Mas voltemos ao foco. Tudo começou numa vulgar ida a uma superfície comercial, para abastecer de frutas e legumes. E na hora de comprar maçãs – o básico fruto que tem sempre lugar nos preferidos cá de casa – reparamos na origem: Nova Zelândia. Começámos por ficar com uma certa inveja do viajado fruto e passámos logo a examinar as origens das reluzentes maçãs empilhadas ao lado, na esperança de encontrar qualquer coisa como Alcobaça. Polónia, Colômbia, Brasil e outros tantos países inesperados e de Portugal nada. Estranhámos e não tendo ali um Borda D' Água (nem um Gaspar de serviço) pensámos que o melhor era ir à procura de fruta da época. Mas os pêssegos também vinham da América do Sul. As cerejas eram de Espanha e só escapou o melão.

Pensámos que teria sido uma infeliz coincidência, mas dessa vez não vieram as maçãs. Trocámos de estabelecimento, fomos a uma grande superfície. O mesmo problema e continuámos orgulhosos de costas voltadas para a maçã estrangeira. Salvou-nos a banana da Madeira, que nem sempre há. E apenas três semanas depois é que a maçã voltou cá a casa, depois de ter dado uma grande golpada, a sonsa: Tinha rótulo de Moimenta da Beira, mas vinha de Itália. Desde então encetámos uma cruzada em busca da maçã portuguesa, sem sucesso é certo. Mas o pior é que esta coisa de olhar para as origens está a tomar proporções inimagináveis, e já dei por mim a declinar alho da China. E a lembrar as palavras sábias do meu pai que me dizia que eu iria recordar-me das idas à horta para colher os legumes frescos para fazer a sopa. Na altura achava uma maçada sujar as mãos a tirar uma cenoura da terra. Pai, se me estás a ler, esse dia chegou.

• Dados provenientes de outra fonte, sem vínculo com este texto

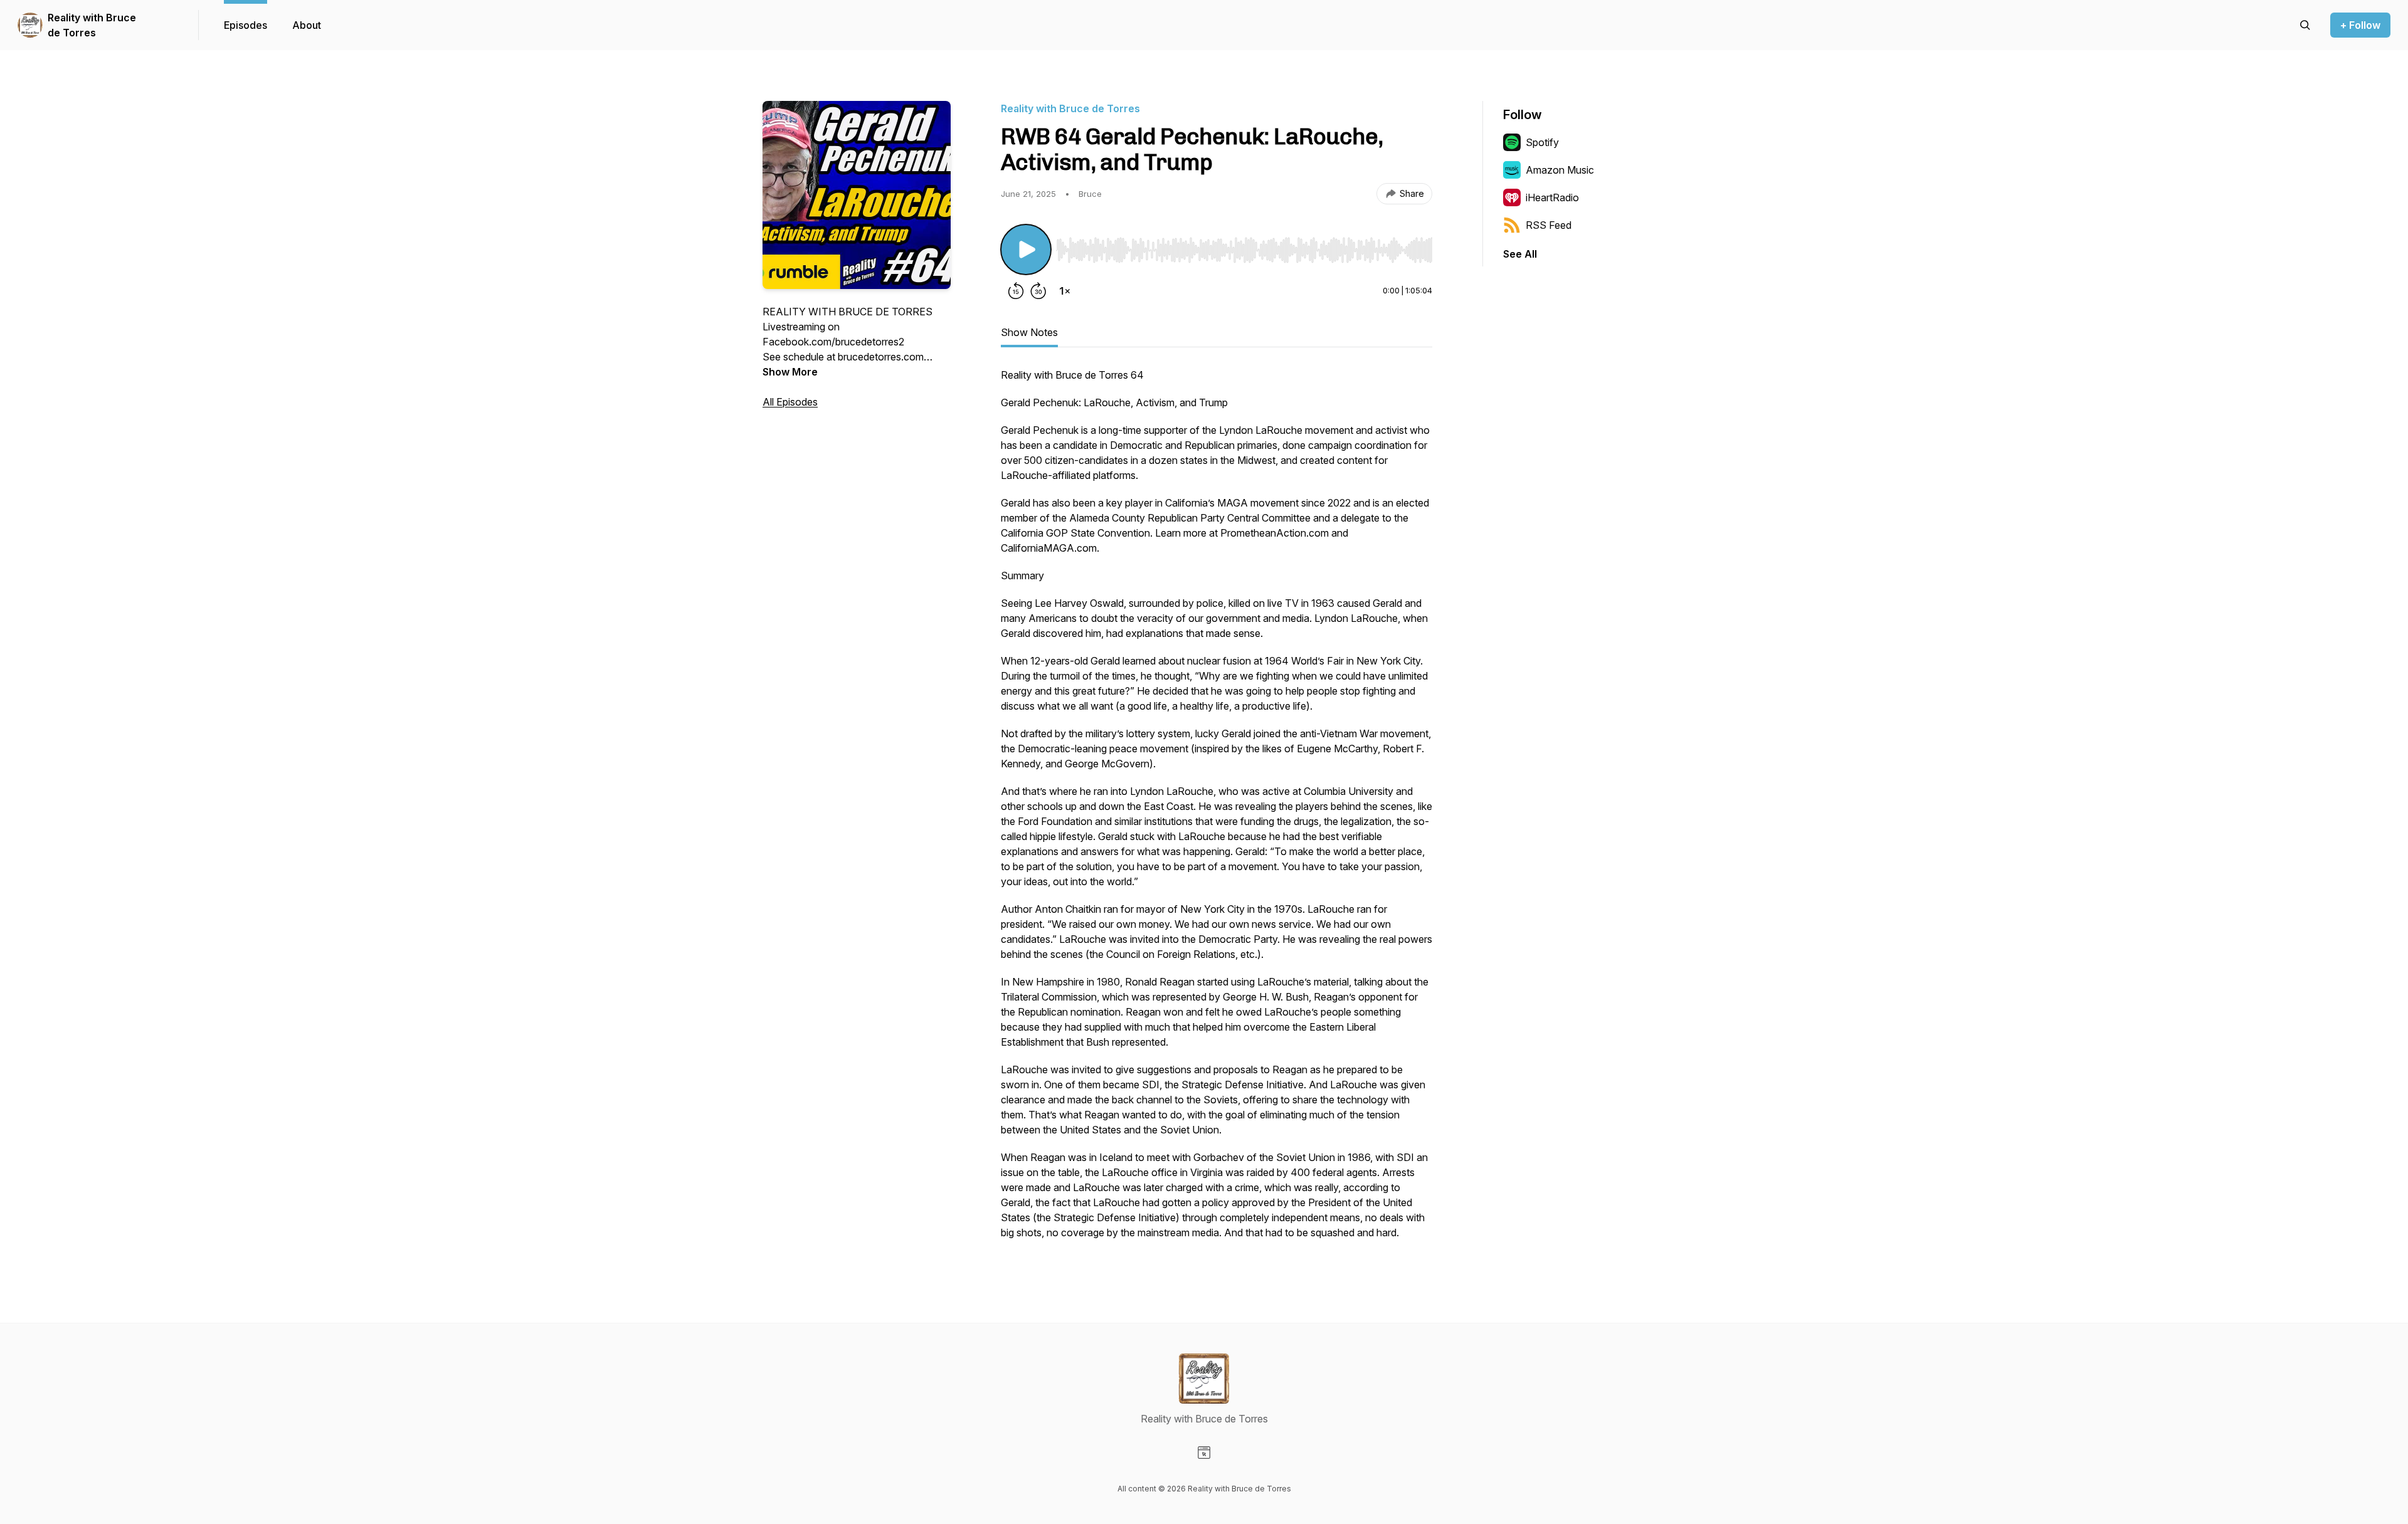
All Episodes (790, 402)
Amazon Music (1560, 170)
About (306, 25)
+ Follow (2360, 25)
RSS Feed (1548, 225)
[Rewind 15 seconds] (1016, 291)
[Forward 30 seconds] (1038, 291)
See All (1520, 254)
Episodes (245, 25)
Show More (790, 371)
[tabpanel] (1216, 810)
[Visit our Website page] (1204, 1452)
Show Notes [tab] (1029, 332)
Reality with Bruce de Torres (92, 25)
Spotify (1542, 142)
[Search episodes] (2305, 25)
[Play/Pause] (1026, 249)
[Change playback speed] (1064, 291)
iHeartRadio (1552, 197)
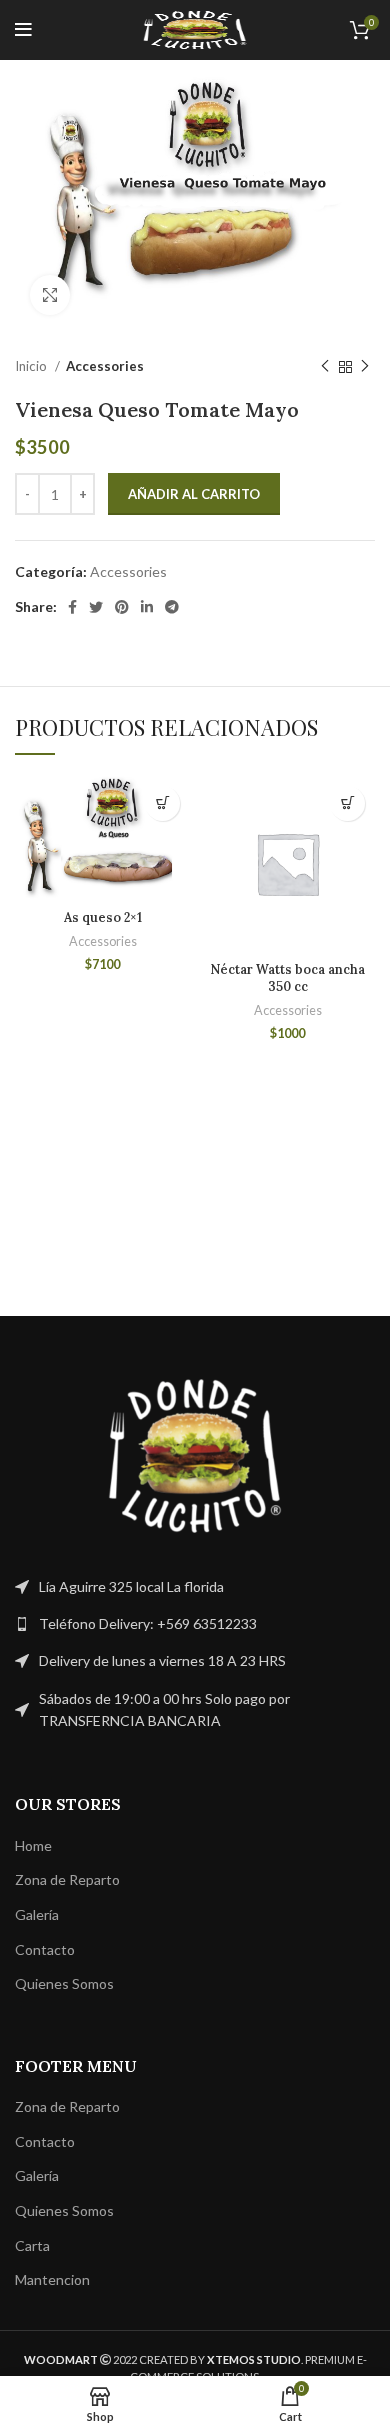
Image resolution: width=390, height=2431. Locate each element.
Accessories (105, 366)
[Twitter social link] (96, 607)
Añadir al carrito (194, 494)
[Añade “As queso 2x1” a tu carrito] (162, 803)
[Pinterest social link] (122, 607)
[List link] (195, 1624)
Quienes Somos (64, 1983)
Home (33, 1845)
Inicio (32, 366)
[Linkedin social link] (147, 607)
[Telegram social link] (172, 607)
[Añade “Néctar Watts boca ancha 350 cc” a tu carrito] (347, 803)
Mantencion (52, 2279)
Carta (32, 2245)
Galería (37, 1914)
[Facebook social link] (72, 607)
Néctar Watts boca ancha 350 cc (288, 978)
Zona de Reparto (67, 1879)
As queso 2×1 (103, 917)
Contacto (45, 1949)
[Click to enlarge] (50, 295)
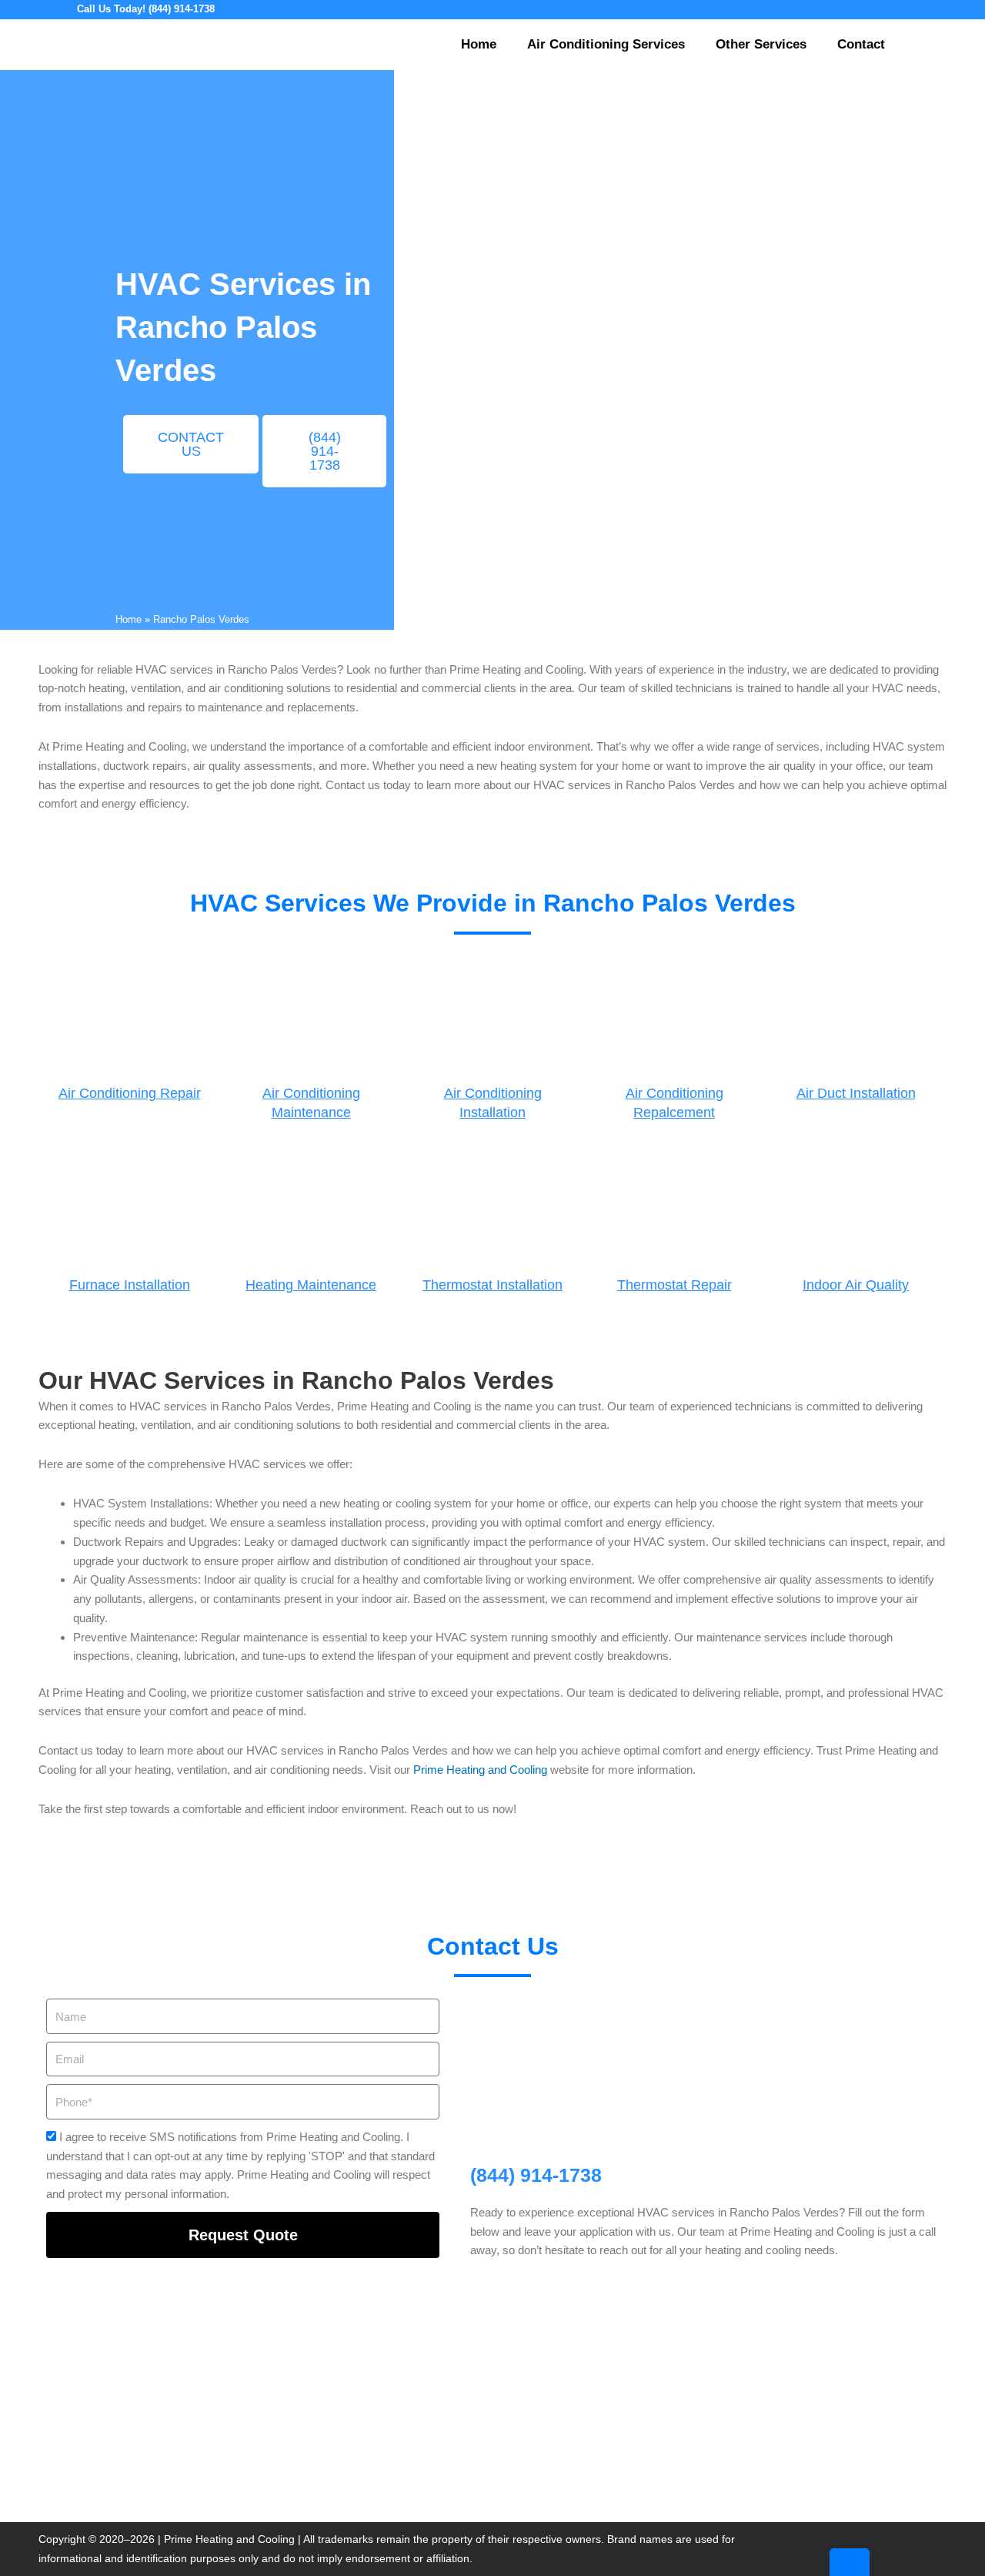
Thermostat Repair (674, 1285)
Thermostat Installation (492, 1285)
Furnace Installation (129, 1285)
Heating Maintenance (310, 1285)
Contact (861, 44)
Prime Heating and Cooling (480, 1769)
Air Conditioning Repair (129, 1093)
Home (478, 44)
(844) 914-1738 (536, 2175)
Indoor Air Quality (856, 1285)
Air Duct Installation (856, 1093)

Não se trata de nenhum nacionalismo provinciano, juro. Mas dei por mim a pensar nos apelos ao regresso à terra. Em palavras gastas como o empreendedorismo, que cai  quando se pensa que não há oportunidade para estas pessoas escoarem as suas pequenas produções. Que fica mais barato trazer maçãs da Nova Zelândia, que comprá-las ou incentivar a sua produção aqui. E que cada vez que  opto por comprar ao pequeno agricultor na beira da estrada, estamos ambos a pisar a linha da legalidade.

E no meio disto tudo, cá em casa, a maçã é  -tal como na bíblia  -fruto proibido. Já há reclamações do mais novo e em mim cresce o medo que esta revolta que começou com as maçãs dê origem a uma coisa maior. É que até para o peixe já olho de lado.

Vive-se uma verdadeira Primavera da fruta e legumes cá em casa.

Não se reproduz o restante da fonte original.